В один из «суровых дней» я пришел из школы голодный и усталый. Бросил портфель. Разделся. И сразу за стол. На тарелке лежал розовый кружок колбасы. Я съел его мгновенно. Он растаял во рту. Его как бы и не было. Я сказал:

— Мало. Хочу еще.

Мама промолчала. Я повторил свою просьбу. Она подошла к окну и, не оглядываясь, тихо сказала:

— Больше нет… колбасы.

Я встал из-за стола, не сказав спасибо. Мало! Я шумно ходил по комнате, грохотал стульями, а мама все стояла у окна. Я подумал, что она разглядывает что-то, и тоже подошел к окну. Но ничего не увидел.

Я хлопнул дверью — мало! — и ушел.

Нет ничего более жестокого, чем просить у матери хлеба, когда его у нее нет. И негде взять. И она уже отдала тебе свой кусок… Тогда можно рассердиться и хлопнуть дверью. Но пройдут годы, и стыд настигнет тебя. И тебе станет мучительно больно от своей жестокой несправедливости. Ты будешь думать о дне своего позора даже после смерти матери, и эта мысль, как незаживающая рана, будет то затихать, то пробуждаться. Ты будешь находиться под ее тяжелой властью и, оглядываясь, скажешь: прости! Нет ответа. Некому прошептать милосердное слово: прощаю.

Когда мама стояла у окна, ее плечи слегка вздрагивали от беззвучных слез. Но я этого не заметил. Я не заметил своих апрельских следов на полу. Не расслышал хлопнувшей двери. Теперь я все вижу и слышу. Время все отдаляет, но оно приблизило ко мне этот день. И многие другие дни.

Прости меня, родная!

В старых избах с потемневших образов смотрит женщина с ребенком на руках. Грустная, задумчивая, улыбающаяся, озабоченная, счастливая, несчастная. Это не иконы, это портреты матерей — многих, живых и живущих.
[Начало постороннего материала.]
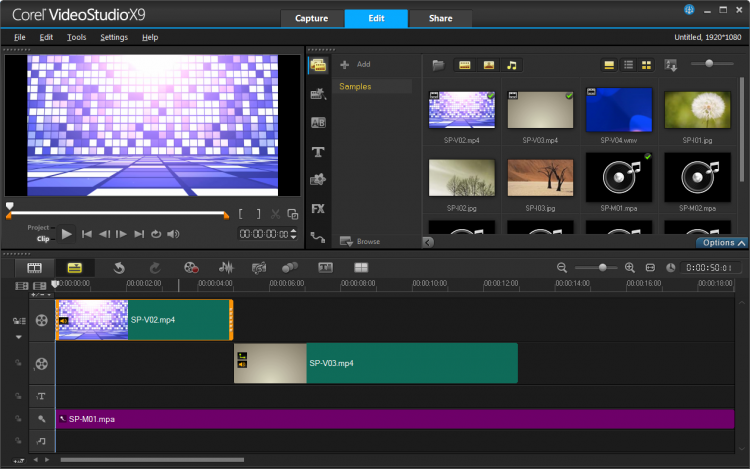Click the Record/Capture Option icon
Viewport: 750px width, 469px height.
190,268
Я много знаю о подвигах женщин: выносивших с поля боя раненых бойцов, работавших за мужчин, отдававших свою кровь детям, идущих по сибирским трактам за своими мужьями. Я никогда не думал, что все это имеет отношение к моей матери. К тихой, застенчивой, обыденной, озабоченной только тем, как прокормить нас, обуть, уберечь…

Теперь я оглядываюсь на ее жизнь и вижу: она прошла через все это. Я вижу это с опозданием. Но я вижу.

Я шел под удивительно голубым лазурным небом — откуда в северном городе берется такая лазурь? И тут появилась низкая темная туча с острыми краями. Она перевалила через дома и быстро пошла на бреющем полете. Мне в лицо дохнуло льдом.

В следующее мгновение я оказался запутанным в белую ледяную сетку. Я не мог из нее выпутаться, только отбивался руками, силился разорвать ее. А вокруг все гудело, стонало, кружилось. Жесткая ледяная крупа била в лицо, секла по рукам. И вдруг в сетке сверкнуло желтое помутневшее солнце — попалось в сеть! Раздался удар. Солнце погасло. Это было не солнце, а зимняя молния, гроза со снегом.

Туча все двигалась вперед. Она опутала ледяными сетями весь город. И тянула его за собой, сбивала с ног упругими нитями. Снова вспыхивало солнце и снова гасло. В городе стоял сухой грохот.